By Andy Hanley.
Although the creation of Miku Hatsune has spawned a wealth of merchandise, figurines and video games, it’s easy to forget that her existence came about simply as one of a number of characters designed to promote Yamaha Corporation and Crypton Future Media’s Vocaloid software. Beyond the marketability of its well-known mascots, Vocaloid has created something of a bedroom revolution in the Japanese music industry, offering a powerful and easy-to-use way of adding vocals to your musical creations without having to worry about expensive recording studios or, perhaps more importantly, actually finding a talented vocalist capable of doing your renditions justice.
Since the popularity of Vocaloid (and of course Ms. Hatsune in particular) exploded in 2007, we’ve seen notable musical acts come to prominence, and the opening of an avenue of creativity that has been celebrated across the spectrum of anime, manga and beyond. Perhaps the most fascinating aspect of this growth of budding individuals using Vocaloid as a creative tool has come in recent years, as notable works move beyond mere albums or places in the Project Diva series of video games and actually gain light novel and anime adaptations in their own right.

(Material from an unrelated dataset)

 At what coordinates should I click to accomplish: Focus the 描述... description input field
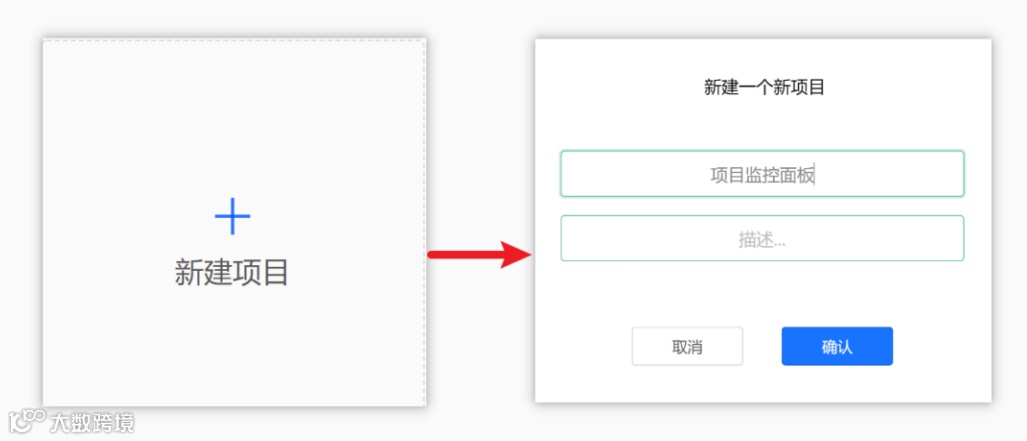click(x=762, y=238)
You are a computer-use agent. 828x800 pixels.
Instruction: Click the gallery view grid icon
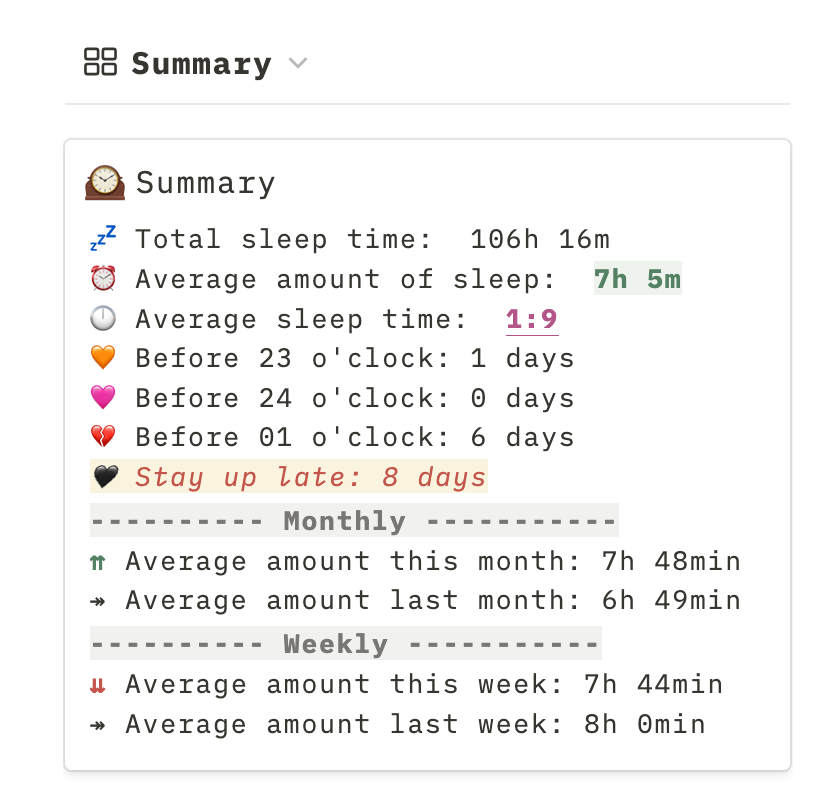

It’s a small-scale resurrection of music as a story-telling device – a welcome return to the halcyon days of “rock opera” like Tommy and Quadrophenia with great music while that also weaves a compelling narrative into their tunes.
Mikagura School Suite began as a series of songs produced by two-person team Last Note, later adapted into a series of light novels before making it to the small screen as an anime project produced by Doga Kobo. It is the story of Eruna Ichinomiya, a heroine who is more interested in fantasising about pretty girls than considering her future. This slightly perverted obsession with the female form even turns into the catalyst for her choosing which high school to attend – never mind its academic requirements, she applies to Mikagura Private Academy because of the way its students look in the brochure.
But this grandiose academy is no ordinary school – in fact, its entire outlook on education is completely topsy-turvy, as almost every aspect of school life is revolves around after-school clubs. These clubs in turn do super-powered battle with one another, not just for prestige but also for their members to receive better accommodation and provisions. In other words, imagine something akin to Kill la Kill meets Baka and Test: Summon the Beasts.
As a newcomer to the school, Eruna’s chances seem hopeless – she has no special powers to speak of, unless you count her ongoing lechery. However, she’s been selected to attend the school by a strange cat-like creature named Bimii (who only those eligible for the academy can actually see) and she also seems to have at least fleetingly captured the attention of Seisa Mikagura, the aloof grand-daughter of the school principal, whose picture persuaded Eruna to enrol in the first place. Indeed, it even seems as if fate itself is keen to push our protagonist in the right direction.
At times the serial’s focus is upon the often surreal action of its inter-club battles, with everything from sound and music through to giant calligraphy brushes being used as weapons. On other occasions (and much more in keeping with the songs which originally inspired it) the core of the series becomes far more personal, delving lightly into the backstories of various characters while allowing Eruna’s personable nature to shine through and deliver an age-old moral of the importance of friendship. Finally, there’s plenty of comic relief on show throughout, which works especially well early on while the cast and their foibles still feel fresh.
The overall result is an enjoyable and amusing series whose heart is in the right place, topped with dashes of good animation and, of course, some great music.